Search Unity

  1. Welcome to the Unity Forums! Please take the time to read our Code of Conduct to familiarize yourself with the forum rules and how to post constructively.
  2. Have a look at our Games Focus blog post series which will show what Unity is doing for all game developers – now, next year, and in the future.
    Dismiss Notice

Question download addressables from aws S3 bucket (not public)

Discussion in 'Addressables' started by elfasito, Jun 22, 2021.

  1. elfasito

    elfasito

    Joined:
    Jul 4, 2017
    Posts:
    42
    Hello people, I need to download files from s3 private bucket using addressables system.
    I see a lot of guides about S3 and addressables working, but all set the bucket as public, so Anybody can download, thats dont is what I need.
    I want to download a addressable scene from a bucket in S3 only for my cognito authenticated users.
    I already have configurated my aws backend (I think).

    for example from unity I can execute this function:
    Code (CSharp):
    1. public async void ExecuteLambda()
    2.     {
    3.         Debug.Log("ExecuteLambda actually S3 test");
    4.  
    5.         S3Client = new AmazonS3Client(_authenticationManager.GetCredentials(), AuthenticationManager.Region);
    6.  
    7.         ListObjectsRequest request = new ListObjectsRequest
    8.         {
    9.             BucketName = _s3BucketName,
    10.             MaxKeys = 10
    11.         };
    12.  
    13.         ListObjectsResponse response = await S3Client.ListObjectsAsync(request);
    14.         Debug.Log("Response code: " + response.HttpStatusCode);
    15.  
    16.         foreach (S3Object entry in response.S3Objects)
    17.         {
    18.             Debug.Log("key = " + entry.Key + " size = " + entry.Size);
    19.         }
    20.     }
    and that list the objects what I have in my private bucket. (only a authenticated user can see the bucket).

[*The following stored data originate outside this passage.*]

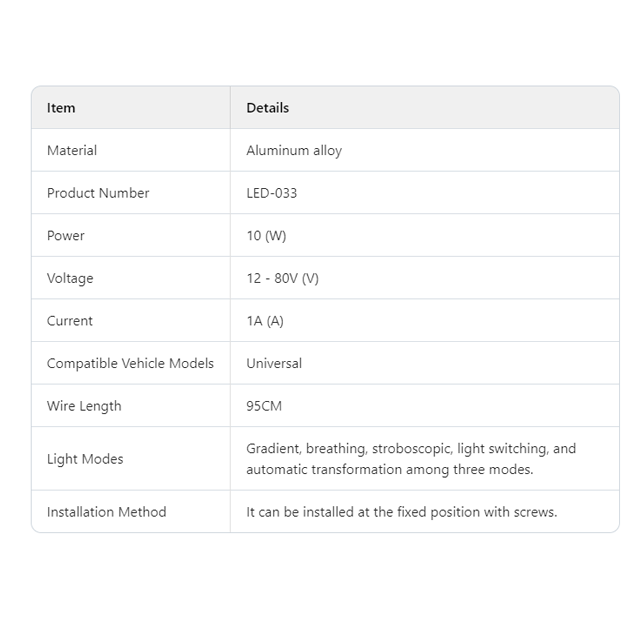Click the "LED-033" product number value

(272, 193)
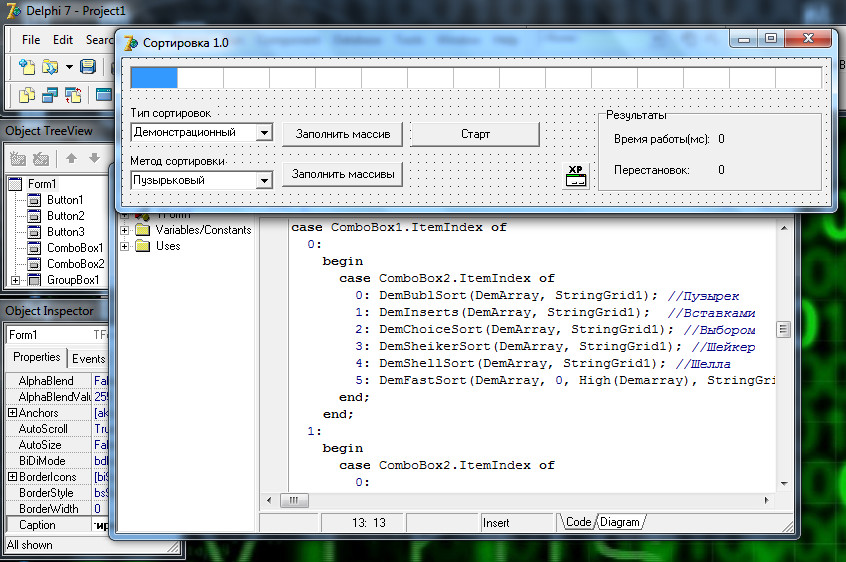Click the Заполнить массивы button
Screen dimensions: 846x562
coord(342,174)
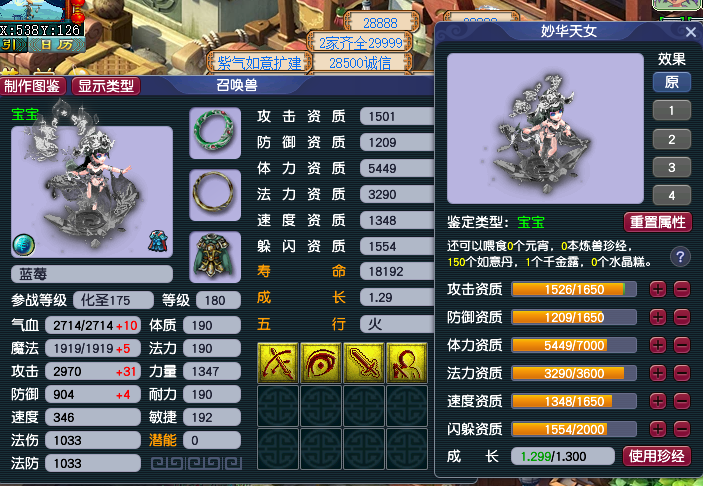Decrease 体力资质 with the minus button
703x486 pixels.
(x=681, y=346)
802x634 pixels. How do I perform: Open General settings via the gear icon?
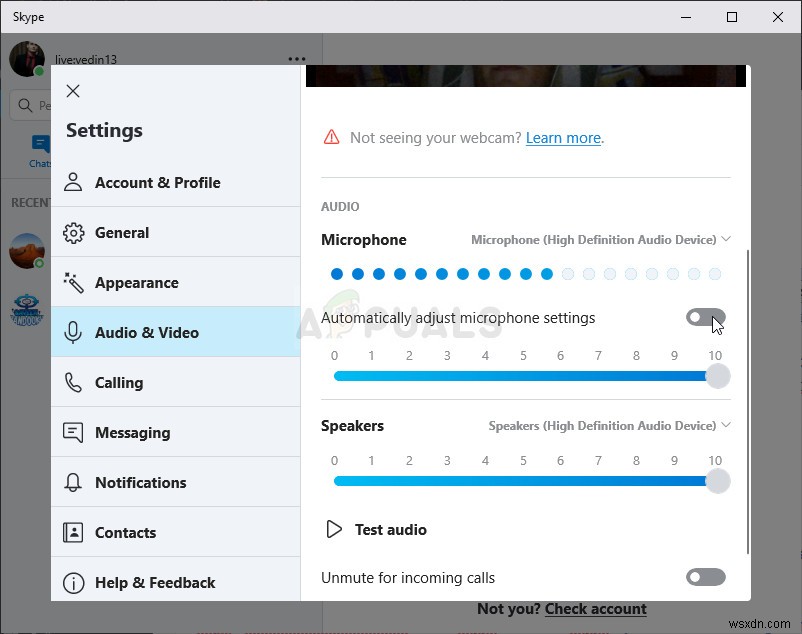coord(72,232)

    but if I try to download a file/scene with addressables system I get:
    UnityWebRequest result : ProtocolError : HTTP/1.1 403 Forbidden
    ResponseCode : 403, Method : GET


    this is my function for download a bundle: (not working)
    Code (CSharp):
    1. public async void ExecuteLambda2()
    2.     {
    3.         Debug.Log("ExecuteLambda actually S3 test");
    4.  
    5.         S3Client = new AmazonS3Client(_authenticationManager.GetCredentials(), AuthenticationManager.Region);
    6.  
    7.         ListObjectsRequest request = new ListObjectsRequest
    8.         {
    9.             BucketName = _s3BucketName,
    10.             MaxKeys = 10
    11.         };
    12.  
    13.         ListObjectsResponse response = await S3Client.ListObjectsAsync(request);
    14.         Debug.Log("Response code: " + response.HttpStatusCode);
    15.  
    16.         var locations = await Addressables.LoadResourceLocationsAsync(SceneToLoad).Task;
    17.  
    18.         foreach (var location in locations)
    19.             await Addressables.InstantiateAsync(location).Task;
    20.     }
    can someone give me a hint about what im doing wrong?.

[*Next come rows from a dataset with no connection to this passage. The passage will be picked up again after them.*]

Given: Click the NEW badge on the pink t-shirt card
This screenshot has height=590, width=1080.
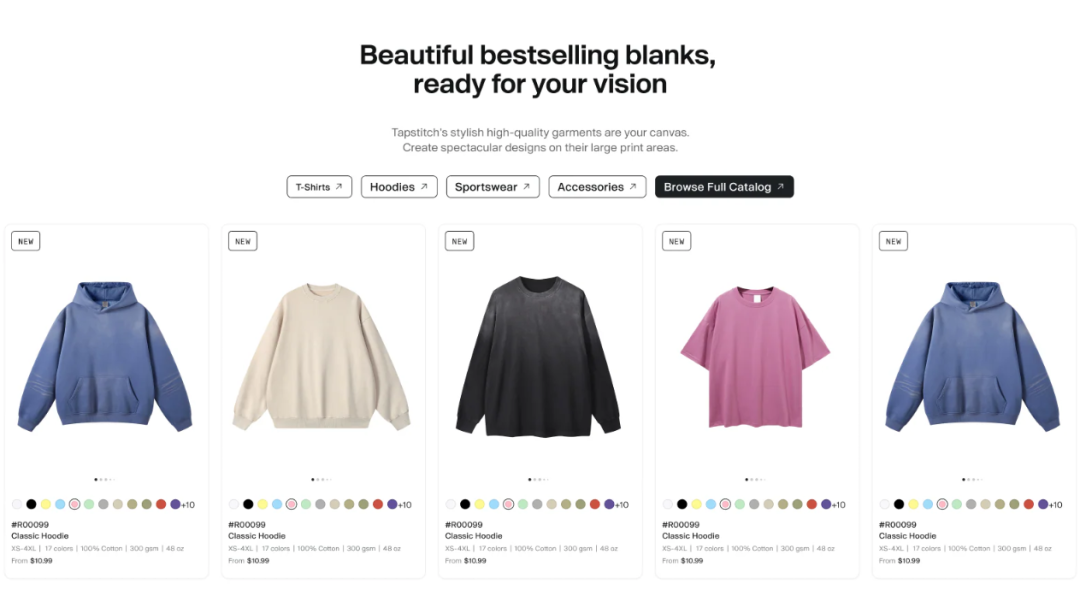Looking at the screenshot, I should point(677,241).
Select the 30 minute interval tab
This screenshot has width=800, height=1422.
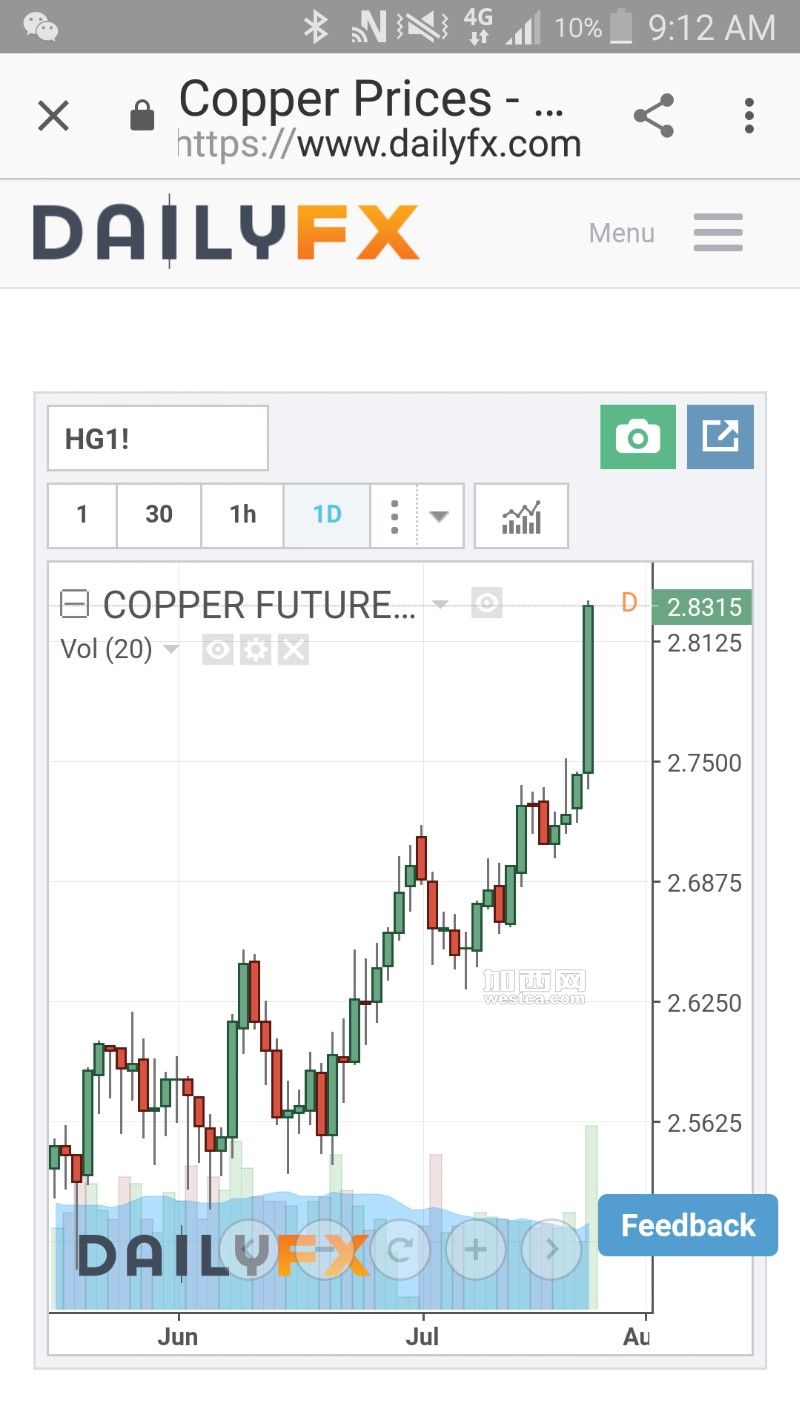(159, 515)
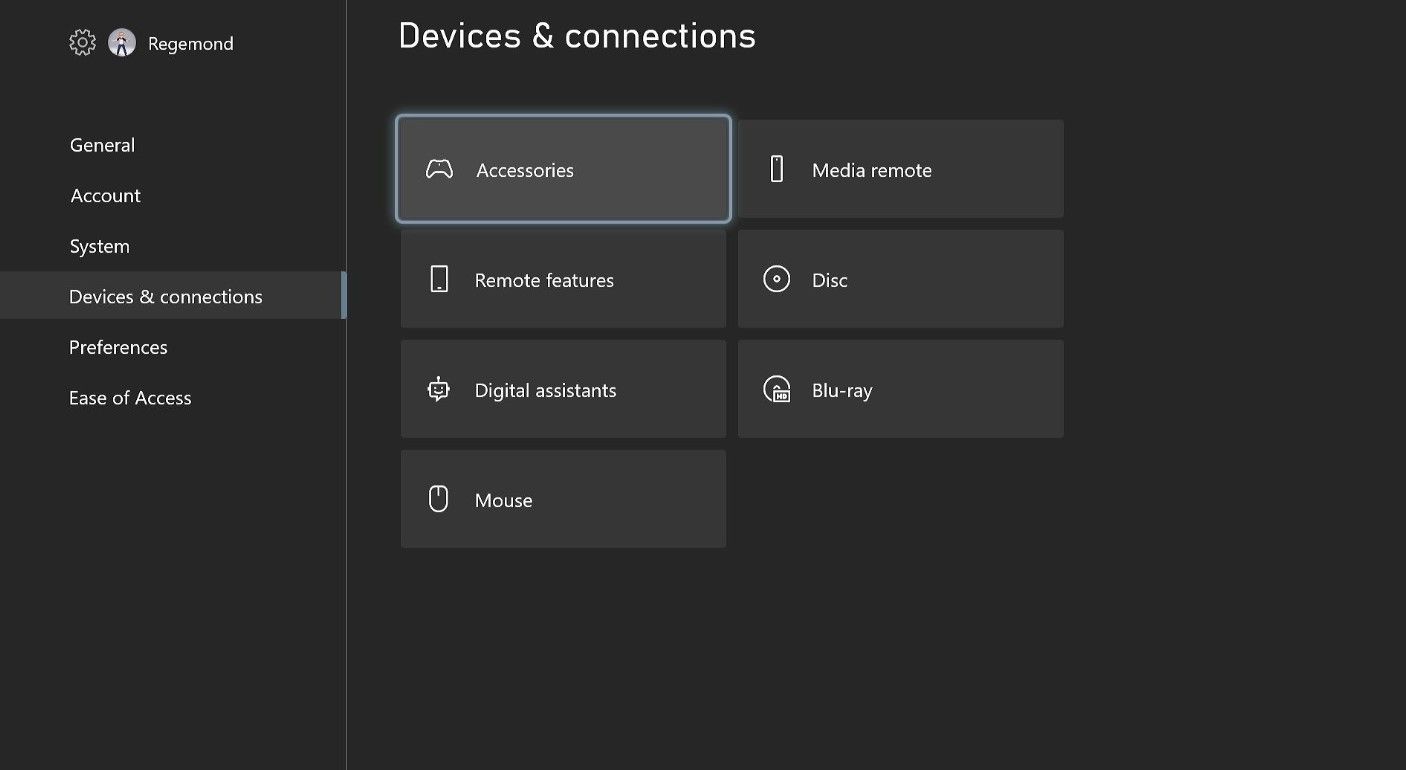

    PD: if I set the s3 bucket as public access, I can download the bundles, so I think I need to call addressables system using my aws credentials (no clue about how)
     
  2. ImmotionPeter

    ImmotionPeter

    Joined:
    Sep 15, 2020
    Posts:
    39
    Bumping this thread because we want to do the same thing.

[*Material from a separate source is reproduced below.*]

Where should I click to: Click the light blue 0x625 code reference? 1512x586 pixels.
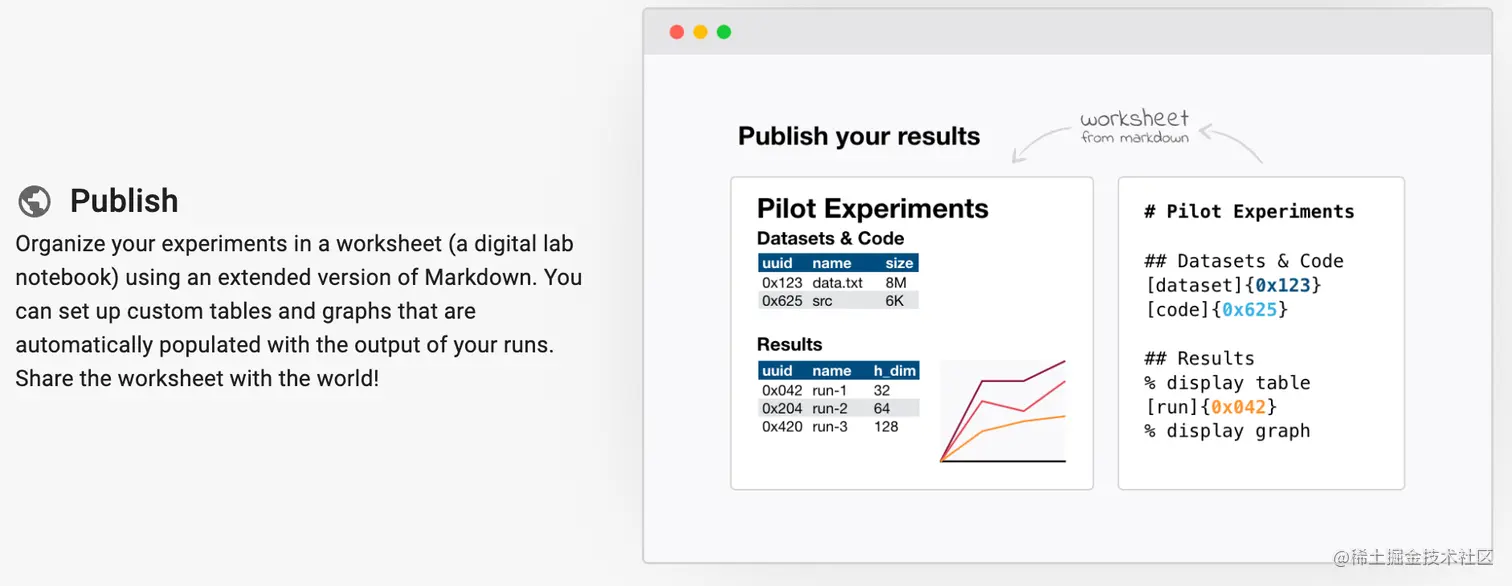[1249, 310]

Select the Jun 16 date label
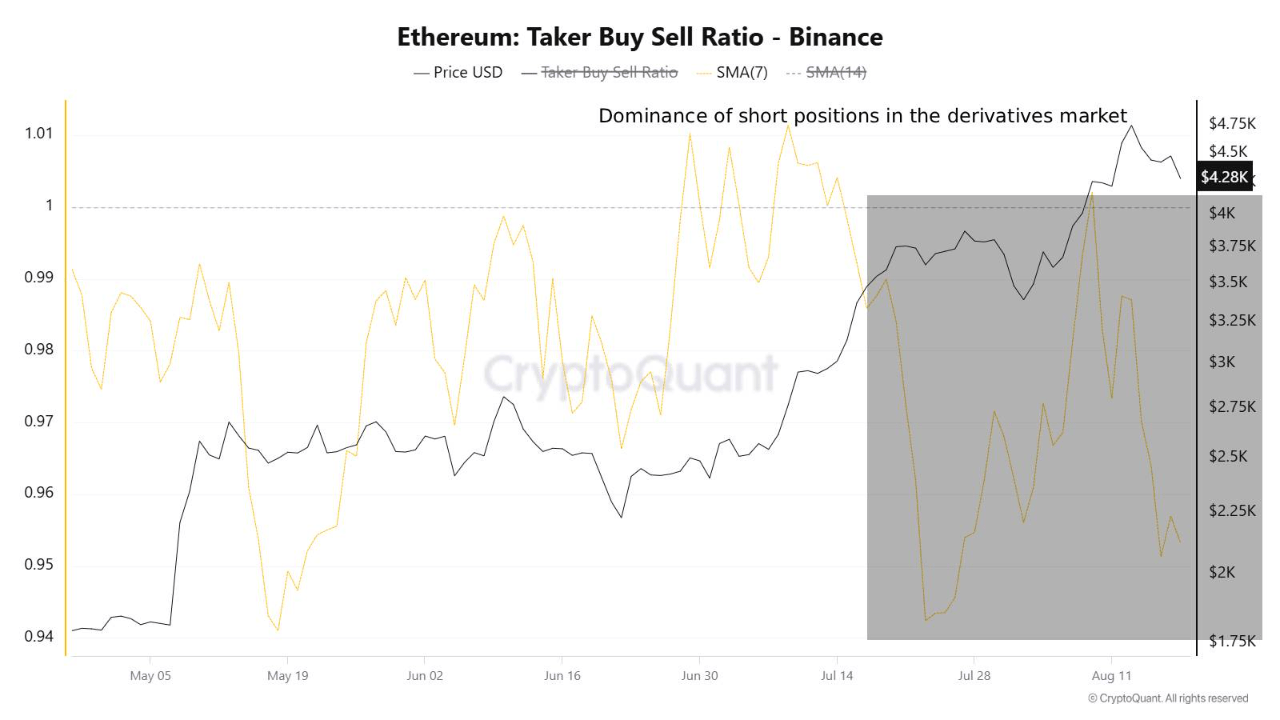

    How do we use addressables and S3 buckets set to private?
     
  3. TeachingComJeff

    TeachingComJeff

    Joined:
    Mar 27, 2020
    Posts:
    1
    Any answers to this? We need the same issue resolved.
     
  4. TreyK-47

    TreyK-47

    Unity Technologies

    Joined:
    Oct 22, 2019
    Posts:
    1,731
    I'll flag with the team for some guidance!
     
    AlonLivne and KingKRoecks like this.
  5. nilsdr

    nilsdr

    Joined:
    Oct 24, 2017
    Posts:
    372
    Kasi2302 likes this.
  6. unity_krista

    unity_krista

    Unity Technologies

    Joined:
    Apr 28, 2020
    Posts:
    40
    @nilsdr is correct that used to be the only way to do what you're trying to do.

    However starting in Addressables 1.19.0, you can assign a function to the Addressables object's WebRequestOverride property to individually modify the UnityWebRequest from which is used to download files, such as an AssetBundle or catalog json file.

    You must assign the function before the relevant operation starts, otherwise the default UnityWebRequest is used.
    The ResourceManager calls your WebRequestOverride function before UnityWebRequest.SendWebRequest is called, passing the UnityWebRequest for the download to your function.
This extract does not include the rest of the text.